Both age groups recognized unfairness and were inclined to intervene, but sensitivity against selfishness became more pronounced with age. This sensitivity was indeed influenced by the group they belonged too.

“In 6-year-olds, we found that there were two types of in-group bias,” Jordan explained. “First, they were more lenient in their punishment of selfish behavior that came from a member of their own group. And second, they were harsher in their punishment of selfish behavior that harmed a member of their group.”

For the 8-year-old group, things were significantly different. While they were still inclined to show leniency when selfish behavior came from a member of their own group, Jordan and colleagues were surprised to find that they were equally willing to punish selfish behavior that harmed members of either group.

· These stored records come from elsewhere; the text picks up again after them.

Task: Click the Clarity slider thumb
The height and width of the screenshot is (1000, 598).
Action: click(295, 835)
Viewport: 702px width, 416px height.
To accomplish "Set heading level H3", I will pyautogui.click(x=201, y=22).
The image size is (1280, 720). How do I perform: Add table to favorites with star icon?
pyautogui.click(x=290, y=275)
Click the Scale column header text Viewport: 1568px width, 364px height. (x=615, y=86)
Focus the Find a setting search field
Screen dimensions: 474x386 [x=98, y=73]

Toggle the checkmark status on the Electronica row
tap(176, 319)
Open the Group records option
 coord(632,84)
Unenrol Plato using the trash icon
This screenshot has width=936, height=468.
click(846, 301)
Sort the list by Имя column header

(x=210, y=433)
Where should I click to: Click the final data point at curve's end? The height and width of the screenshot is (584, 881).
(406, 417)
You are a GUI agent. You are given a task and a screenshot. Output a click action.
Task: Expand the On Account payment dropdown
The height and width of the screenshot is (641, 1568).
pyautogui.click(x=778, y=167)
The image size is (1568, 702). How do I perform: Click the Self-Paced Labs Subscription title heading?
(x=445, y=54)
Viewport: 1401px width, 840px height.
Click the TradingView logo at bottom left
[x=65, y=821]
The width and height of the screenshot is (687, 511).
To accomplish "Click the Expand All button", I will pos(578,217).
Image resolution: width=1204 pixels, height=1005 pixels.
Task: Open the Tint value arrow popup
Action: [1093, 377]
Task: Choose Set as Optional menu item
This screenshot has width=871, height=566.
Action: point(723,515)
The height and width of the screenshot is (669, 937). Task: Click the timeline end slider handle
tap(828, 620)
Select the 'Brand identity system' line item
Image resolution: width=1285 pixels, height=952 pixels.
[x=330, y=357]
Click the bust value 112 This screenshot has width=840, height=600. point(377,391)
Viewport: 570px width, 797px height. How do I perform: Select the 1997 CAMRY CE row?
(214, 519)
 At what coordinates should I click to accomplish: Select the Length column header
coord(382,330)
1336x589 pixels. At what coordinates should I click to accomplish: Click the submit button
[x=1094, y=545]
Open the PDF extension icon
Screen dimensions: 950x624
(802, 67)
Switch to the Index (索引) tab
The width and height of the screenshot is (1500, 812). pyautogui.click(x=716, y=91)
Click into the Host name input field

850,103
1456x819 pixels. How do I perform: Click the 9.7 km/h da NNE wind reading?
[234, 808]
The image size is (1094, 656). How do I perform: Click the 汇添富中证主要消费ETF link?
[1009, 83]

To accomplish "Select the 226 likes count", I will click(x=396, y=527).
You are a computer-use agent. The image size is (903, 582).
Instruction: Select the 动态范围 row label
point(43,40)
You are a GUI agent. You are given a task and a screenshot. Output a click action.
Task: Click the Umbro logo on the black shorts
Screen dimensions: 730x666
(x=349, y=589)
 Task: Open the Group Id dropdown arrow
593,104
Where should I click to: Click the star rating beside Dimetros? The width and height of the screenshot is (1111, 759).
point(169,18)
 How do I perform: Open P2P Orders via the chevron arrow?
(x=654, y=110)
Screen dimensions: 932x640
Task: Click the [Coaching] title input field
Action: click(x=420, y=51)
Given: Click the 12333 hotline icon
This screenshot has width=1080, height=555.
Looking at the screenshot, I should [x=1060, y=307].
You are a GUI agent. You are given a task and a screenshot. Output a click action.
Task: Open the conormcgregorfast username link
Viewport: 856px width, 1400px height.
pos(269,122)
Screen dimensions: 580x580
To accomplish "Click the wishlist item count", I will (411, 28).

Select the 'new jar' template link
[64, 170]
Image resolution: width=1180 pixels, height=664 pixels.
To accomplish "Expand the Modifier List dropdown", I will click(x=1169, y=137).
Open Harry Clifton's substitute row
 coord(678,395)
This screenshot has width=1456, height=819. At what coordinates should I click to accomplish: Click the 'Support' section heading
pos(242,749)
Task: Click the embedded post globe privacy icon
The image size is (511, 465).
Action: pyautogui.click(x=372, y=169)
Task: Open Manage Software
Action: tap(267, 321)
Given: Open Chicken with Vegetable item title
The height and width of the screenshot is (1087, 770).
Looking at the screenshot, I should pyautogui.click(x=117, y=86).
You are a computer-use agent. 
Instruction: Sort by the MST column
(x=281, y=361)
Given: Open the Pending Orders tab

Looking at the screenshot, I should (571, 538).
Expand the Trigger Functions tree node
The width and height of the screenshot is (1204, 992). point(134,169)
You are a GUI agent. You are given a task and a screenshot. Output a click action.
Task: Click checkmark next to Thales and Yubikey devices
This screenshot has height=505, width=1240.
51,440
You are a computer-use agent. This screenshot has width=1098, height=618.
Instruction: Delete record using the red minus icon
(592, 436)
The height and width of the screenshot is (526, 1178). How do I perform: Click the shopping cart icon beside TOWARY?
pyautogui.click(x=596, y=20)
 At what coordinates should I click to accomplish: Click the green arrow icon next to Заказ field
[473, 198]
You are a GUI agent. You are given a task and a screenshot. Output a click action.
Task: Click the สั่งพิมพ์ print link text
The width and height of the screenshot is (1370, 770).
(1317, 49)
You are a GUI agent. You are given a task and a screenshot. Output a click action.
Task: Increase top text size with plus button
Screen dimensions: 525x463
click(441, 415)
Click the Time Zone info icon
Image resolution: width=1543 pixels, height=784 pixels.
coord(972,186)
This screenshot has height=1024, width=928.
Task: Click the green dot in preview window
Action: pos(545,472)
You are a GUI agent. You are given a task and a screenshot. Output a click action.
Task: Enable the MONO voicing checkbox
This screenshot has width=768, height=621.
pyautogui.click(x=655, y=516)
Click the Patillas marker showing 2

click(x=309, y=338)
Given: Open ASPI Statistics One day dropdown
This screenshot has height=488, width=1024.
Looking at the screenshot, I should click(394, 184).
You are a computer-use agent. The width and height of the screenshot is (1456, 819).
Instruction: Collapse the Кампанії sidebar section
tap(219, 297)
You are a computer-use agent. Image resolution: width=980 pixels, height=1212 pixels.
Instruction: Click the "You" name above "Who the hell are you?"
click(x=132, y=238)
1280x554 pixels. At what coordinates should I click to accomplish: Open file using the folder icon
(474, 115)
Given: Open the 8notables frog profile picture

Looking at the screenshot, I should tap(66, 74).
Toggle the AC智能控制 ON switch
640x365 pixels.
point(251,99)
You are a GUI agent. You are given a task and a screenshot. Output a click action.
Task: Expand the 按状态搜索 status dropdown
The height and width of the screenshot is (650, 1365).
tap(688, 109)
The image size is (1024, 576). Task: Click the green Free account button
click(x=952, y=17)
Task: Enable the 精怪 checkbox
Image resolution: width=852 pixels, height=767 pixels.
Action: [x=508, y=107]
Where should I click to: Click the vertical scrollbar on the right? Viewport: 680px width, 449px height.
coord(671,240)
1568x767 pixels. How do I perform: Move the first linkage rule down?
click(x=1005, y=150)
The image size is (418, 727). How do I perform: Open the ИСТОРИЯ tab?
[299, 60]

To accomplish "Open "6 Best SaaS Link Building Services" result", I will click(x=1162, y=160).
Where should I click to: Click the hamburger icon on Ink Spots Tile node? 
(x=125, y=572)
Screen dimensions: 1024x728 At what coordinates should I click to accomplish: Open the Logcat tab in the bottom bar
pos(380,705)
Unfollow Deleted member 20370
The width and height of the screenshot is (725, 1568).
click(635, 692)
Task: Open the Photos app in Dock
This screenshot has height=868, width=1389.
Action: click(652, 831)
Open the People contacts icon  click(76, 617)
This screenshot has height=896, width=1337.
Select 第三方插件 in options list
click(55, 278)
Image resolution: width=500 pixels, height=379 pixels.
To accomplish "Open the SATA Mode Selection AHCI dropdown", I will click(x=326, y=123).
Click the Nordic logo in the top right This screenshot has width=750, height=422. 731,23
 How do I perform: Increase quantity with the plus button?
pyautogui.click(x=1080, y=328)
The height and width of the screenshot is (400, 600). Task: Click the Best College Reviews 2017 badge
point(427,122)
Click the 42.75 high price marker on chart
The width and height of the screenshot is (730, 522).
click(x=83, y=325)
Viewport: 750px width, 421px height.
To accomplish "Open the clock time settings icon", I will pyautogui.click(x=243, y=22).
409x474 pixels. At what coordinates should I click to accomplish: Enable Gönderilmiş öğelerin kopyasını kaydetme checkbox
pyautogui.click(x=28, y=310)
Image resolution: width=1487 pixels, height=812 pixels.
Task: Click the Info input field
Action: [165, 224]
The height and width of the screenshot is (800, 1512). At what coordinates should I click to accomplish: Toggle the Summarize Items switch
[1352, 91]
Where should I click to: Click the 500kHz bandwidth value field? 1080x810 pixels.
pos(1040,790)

“The 8-year-olds were less biased than the 6-year-olds,” Jordan explained. “They were more willing to pay personal costs, and were less biased in the sense that they felt it was equally bad to treat people selfishly, regardless of what group they were in. They started to see out-group members as legitimate victims, or just as legitimate as in-group members.”

The findings, published in this week’s edition of Proceedings of the National Academy of Sciences, are most remarkable. They show that children have a well defined sense of fairness, and are willing to put ‘their money where their mouth is’. Next, the researchers plan to see whether this behavior is culturally influenced by conducting similar studies in Uganda and Vanuatu.